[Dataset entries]

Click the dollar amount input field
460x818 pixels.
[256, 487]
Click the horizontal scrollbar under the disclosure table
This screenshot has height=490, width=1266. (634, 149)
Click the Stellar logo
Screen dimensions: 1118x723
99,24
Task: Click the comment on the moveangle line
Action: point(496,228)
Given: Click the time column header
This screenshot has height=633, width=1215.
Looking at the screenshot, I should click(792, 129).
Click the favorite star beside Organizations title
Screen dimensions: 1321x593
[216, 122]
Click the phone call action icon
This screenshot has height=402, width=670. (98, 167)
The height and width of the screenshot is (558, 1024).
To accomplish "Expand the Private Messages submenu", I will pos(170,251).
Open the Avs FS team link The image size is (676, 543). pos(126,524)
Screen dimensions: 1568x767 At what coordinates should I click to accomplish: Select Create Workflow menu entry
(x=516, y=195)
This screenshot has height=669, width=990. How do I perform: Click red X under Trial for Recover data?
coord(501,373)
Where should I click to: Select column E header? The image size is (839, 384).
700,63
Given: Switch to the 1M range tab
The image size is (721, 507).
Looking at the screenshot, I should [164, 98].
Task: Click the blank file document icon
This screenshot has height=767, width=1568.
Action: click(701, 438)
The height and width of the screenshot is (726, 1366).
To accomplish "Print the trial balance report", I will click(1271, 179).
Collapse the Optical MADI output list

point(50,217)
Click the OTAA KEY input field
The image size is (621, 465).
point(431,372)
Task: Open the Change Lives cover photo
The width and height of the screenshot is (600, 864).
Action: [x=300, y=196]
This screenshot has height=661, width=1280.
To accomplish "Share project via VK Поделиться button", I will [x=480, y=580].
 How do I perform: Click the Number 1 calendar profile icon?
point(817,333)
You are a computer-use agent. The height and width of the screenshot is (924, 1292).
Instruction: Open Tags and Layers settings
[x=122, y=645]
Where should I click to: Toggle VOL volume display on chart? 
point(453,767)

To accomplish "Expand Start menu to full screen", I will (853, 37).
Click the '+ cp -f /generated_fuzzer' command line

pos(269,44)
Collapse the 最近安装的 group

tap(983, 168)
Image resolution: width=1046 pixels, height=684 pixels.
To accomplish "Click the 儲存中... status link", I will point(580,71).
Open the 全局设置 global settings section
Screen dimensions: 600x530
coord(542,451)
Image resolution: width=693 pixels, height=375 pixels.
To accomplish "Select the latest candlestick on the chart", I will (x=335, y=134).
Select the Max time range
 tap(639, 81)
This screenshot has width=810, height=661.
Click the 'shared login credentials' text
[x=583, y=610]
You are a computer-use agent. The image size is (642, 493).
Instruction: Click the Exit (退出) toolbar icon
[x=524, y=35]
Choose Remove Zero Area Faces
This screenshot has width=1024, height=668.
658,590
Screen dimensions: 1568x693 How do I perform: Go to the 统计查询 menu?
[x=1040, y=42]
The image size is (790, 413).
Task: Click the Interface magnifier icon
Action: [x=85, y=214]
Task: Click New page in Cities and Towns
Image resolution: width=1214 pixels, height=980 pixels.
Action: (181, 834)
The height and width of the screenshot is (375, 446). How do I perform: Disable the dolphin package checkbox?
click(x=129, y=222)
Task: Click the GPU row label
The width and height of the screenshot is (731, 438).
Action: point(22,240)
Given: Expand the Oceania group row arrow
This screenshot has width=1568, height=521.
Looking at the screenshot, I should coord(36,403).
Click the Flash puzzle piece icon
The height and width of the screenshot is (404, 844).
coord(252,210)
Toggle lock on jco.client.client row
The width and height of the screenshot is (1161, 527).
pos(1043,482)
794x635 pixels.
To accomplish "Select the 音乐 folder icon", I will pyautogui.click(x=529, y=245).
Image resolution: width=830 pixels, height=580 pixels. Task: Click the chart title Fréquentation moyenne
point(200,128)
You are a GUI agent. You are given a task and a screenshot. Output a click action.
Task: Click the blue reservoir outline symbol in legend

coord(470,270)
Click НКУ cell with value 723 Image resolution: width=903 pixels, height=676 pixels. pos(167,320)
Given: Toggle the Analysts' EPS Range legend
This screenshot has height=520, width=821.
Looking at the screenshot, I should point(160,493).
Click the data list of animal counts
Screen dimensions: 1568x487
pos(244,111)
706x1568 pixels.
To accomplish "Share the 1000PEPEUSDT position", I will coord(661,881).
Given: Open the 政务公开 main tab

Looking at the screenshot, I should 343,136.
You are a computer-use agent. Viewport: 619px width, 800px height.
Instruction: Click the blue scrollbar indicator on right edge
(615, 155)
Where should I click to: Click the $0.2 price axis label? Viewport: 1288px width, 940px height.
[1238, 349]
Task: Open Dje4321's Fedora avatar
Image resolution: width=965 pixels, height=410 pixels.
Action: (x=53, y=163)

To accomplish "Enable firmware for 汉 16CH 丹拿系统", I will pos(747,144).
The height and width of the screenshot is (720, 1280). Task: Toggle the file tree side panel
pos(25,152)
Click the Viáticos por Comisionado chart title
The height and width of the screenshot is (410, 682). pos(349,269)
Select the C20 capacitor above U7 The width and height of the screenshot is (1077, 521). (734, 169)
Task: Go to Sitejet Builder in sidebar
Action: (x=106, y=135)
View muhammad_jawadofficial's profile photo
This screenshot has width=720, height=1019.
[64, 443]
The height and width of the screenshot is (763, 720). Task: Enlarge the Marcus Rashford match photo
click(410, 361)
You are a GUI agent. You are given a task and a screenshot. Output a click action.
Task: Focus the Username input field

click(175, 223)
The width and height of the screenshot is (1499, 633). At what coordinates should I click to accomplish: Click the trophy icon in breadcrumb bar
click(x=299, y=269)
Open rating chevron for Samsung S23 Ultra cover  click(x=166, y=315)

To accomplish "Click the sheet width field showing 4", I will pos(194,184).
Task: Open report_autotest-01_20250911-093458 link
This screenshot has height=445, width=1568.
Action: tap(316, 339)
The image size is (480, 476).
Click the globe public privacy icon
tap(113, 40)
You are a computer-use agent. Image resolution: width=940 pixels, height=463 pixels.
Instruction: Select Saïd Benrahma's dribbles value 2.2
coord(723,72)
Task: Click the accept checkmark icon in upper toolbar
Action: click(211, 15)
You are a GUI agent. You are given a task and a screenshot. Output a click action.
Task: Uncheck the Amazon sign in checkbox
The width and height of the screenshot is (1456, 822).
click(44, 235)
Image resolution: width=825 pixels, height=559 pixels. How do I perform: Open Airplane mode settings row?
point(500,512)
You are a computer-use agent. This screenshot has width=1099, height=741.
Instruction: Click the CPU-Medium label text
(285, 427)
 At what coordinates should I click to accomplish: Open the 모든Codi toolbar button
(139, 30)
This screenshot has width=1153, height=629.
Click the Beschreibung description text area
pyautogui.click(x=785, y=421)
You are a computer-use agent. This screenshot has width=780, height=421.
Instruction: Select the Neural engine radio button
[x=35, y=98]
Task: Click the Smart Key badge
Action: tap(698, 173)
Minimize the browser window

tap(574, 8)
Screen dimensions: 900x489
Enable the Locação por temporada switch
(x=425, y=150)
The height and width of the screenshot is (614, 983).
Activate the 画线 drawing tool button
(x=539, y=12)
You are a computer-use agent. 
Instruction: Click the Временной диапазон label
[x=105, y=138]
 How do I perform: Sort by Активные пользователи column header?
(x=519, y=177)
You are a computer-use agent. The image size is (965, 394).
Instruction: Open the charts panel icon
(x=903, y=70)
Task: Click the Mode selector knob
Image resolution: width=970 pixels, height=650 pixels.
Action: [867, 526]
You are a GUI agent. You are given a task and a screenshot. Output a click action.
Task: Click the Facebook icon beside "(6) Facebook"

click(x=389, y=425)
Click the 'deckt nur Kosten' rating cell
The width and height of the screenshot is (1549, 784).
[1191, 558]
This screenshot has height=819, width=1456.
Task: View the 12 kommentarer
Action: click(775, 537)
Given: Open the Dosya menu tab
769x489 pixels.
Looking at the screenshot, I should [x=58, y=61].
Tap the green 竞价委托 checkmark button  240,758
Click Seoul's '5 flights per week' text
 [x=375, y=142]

= Work task =
Across the entries above, work out how many lines hold "computer". The answer is that number alone.

= Finished exercise =
8